A maggio la raccolta netta dell’industria del risparmio gestito italiana è stata positiva per 7,1 miliardi di euro; da inizio anno è cresciuta di quasi 44 miliardi. Nonostante crisi, disoccupazione record e calo del Pil, l’Italia rimane un mercato eccellente per la raccolta del risparmio e nei mesi più bui della crisi l’aumento dei depositi bancari ha toccato incrementi di quasi due cifre. Il dato è stato giustamente ripreso anche perchè arriva dopo diversi mesi positivi che dipingono uno scenario “strutturale”.

L’andamento è certamente frutto del particolare contesto dei mercati finanziari; il rendimento dei bond e dei conti correnti è ai minimi, a meno che si vogliano correre rischi notevoli, i mercati obbligazionari e azionari hanno invece avuto un rendimento molto positivo che ha rappresentato un forte incentivo a spostare masse sul risparmio gestito per ottenere un rendimento apprezzabile. Questa è, per sommissimi capi, la cronaca di quanto è successo e sta avvenendo e delle sue ragioni contingenti. Le analisi di solito finiscono a questo punto, ai proclami nel caso di dati positivi o ai lamenti quando le cose vanno male.

Mancano invece dalle analisi le domande sulle potenzialità di questo settore. La borsa italiana è proprietà del London stock exchange, l’Italia ha deciso di autopenalizzarsi nei confronti della competizione introducendo una tassa, la Tobin tax, dai dubbi benefici fiscali e dalla sicura penalizzazione nei confronti degli altri mercati europei (Londra non ci ha pensato neanche per sbaglio). L’industria del risparmio nostrana compete, dal punto di vista fiscale, con piazze decisamente più “valorizzate” dai rispettivi governi in alcuni casi raggiungibili comodamente in macchina. In generale la piazza di Milano è di molto indietro rispetto a Parigi e Francoforte e persino a Madrid. I soldi degli italiani vengono gestiti in Svizzera e in Gran Bretagna piuttosto che in Francia molto più di quanto accada al contrario. Le commissioni generate dalle gestioni pagano affitti, servizi e stipendi, ma non si tratta solo di salari pagati ogni 27 del mese.

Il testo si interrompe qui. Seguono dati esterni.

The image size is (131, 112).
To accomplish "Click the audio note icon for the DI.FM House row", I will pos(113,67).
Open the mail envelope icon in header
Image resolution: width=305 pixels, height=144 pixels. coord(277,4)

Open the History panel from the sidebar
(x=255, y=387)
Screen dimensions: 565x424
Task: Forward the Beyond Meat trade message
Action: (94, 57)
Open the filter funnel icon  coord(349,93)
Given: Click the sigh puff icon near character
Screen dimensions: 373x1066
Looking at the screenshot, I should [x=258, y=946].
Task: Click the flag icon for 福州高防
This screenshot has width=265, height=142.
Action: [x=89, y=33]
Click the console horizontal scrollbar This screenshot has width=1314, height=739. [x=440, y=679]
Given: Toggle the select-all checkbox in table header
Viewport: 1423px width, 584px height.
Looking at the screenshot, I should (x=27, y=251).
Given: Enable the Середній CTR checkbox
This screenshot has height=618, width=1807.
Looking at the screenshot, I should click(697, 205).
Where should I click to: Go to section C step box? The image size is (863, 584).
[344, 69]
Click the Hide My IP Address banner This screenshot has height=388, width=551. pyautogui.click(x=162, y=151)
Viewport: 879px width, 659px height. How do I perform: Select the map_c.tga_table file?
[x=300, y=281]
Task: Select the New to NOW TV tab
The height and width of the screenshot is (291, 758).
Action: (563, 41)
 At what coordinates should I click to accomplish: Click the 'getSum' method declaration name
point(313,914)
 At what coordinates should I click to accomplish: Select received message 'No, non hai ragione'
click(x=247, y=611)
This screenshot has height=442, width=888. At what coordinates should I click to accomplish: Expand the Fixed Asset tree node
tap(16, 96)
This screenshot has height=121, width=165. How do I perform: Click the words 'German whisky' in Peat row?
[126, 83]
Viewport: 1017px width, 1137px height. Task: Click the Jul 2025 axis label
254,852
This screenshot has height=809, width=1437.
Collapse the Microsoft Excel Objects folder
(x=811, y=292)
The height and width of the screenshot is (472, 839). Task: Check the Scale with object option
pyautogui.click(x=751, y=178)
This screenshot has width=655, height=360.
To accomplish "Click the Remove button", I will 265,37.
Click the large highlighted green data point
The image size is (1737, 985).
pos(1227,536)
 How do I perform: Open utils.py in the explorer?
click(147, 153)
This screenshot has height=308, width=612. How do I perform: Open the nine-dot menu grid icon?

Si tratta anche di propensione a investire sulle società italiane, per esempio sottoscrivendo aumenti di capitale, o di scelte di investimento nelle obbligazioni statali che possono essere comprate o vendute allo scoperto. Le giornate del “Btp Italia” testimoniano che risparmi “non ostili” possono contribuire positivamente ai destini economici e finanziari di un Paese. Gli investimenti esteri, sulla borsa italiana non sono ovviamente un problema, ma è chiaro che nei giorni dello spread a 550 e dell’Italia fallita era più difficile convincere un inglese o un americano delle prospettive economiche nazionali piuttosto che un veneto o un campano.

Allo stesso modo in cui ci si dovrebbe chiedere se le regole, fiscali e non, in Italia permettono a una società industriale di produrre in modo competitivo in Italia, occorrerebbe chiedersi anche se le regole attuali permettono a una società finanziaria di competere efficacemente da questo lato delle Alpi. La “marginalizzazione” della piazza di Milano, intesa come principale centro finanziario italiano, è un fatto che ha probabilmente ecceduto il declino economico del Paese. I dati sul risparmio riflettono non solo l’andamento economico attuale ma anche lo stock accumulato in decenni di crescita economica e risparmi, nel secondo caso superiori a quelli di molte altre economie di prima fascia.

I dati di maggio, oltre ai proclami, dovrebbero sollevare qualche dubbio sulla performance dell’Italia in questo settore. Per rendersene conto basta dare un’occhiata alla pagina del Financial Times con le quotazioni dei fondi. L’Italia non è praticamente nemmeno sulla mappa; un po’ troppo anche considerando i recenti risultati economici. Il dibattito si può certamente concentrare, e fermare, sui bonus dei “banker” o su quanto sia malvagia e corrotta la finanza mentre il resto del mondo ci paga stipendi e considera i risparmi strategici per l’indipendenza e il successo economico di un Paese.

Con la mole e la propensione al risparmio in Italia si potrebbe sicuramente fare molto di più, ma, al momento, non sembra ci siano nemmeno le condizioni minime per una riflessione.